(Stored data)
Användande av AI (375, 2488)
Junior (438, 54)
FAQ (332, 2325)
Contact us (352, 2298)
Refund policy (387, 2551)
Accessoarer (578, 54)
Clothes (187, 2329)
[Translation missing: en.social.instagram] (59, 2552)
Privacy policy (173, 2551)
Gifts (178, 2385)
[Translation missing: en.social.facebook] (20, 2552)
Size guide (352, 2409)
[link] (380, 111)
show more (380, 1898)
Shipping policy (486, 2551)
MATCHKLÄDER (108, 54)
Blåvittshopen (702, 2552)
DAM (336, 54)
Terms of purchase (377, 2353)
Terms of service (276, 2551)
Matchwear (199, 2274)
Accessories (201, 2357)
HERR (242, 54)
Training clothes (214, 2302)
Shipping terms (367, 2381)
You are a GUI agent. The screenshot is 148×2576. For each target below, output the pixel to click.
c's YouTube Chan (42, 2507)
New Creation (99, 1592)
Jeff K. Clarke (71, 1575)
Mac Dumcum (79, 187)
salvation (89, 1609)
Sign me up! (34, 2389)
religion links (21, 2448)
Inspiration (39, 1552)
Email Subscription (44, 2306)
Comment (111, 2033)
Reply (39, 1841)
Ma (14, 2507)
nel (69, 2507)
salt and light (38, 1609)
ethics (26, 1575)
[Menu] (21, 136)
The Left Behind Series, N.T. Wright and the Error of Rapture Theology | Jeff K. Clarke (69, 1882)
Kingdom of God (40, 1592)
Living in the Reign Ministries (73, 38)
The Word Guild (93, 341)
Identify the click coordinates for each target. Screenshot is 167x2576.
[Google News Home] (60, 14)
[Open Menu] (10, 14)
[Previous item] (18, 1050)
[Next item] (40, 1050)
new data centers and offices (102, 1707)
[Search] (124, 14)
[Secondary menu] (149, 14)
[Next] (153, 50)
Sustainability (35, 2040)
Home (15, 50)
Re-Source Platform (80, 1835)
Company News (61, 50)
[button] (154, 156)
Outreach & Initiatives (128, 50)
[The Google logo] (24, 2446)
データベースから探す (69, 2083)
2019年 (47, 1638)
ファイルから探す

TASK GOAL ▸
Look through the entries above and list every line containing "policy".

SOLUTION BELOW ▸
Refund policy (387, 2551)
Privacy policy (173, 2551)
Shipping policy (486, 2551)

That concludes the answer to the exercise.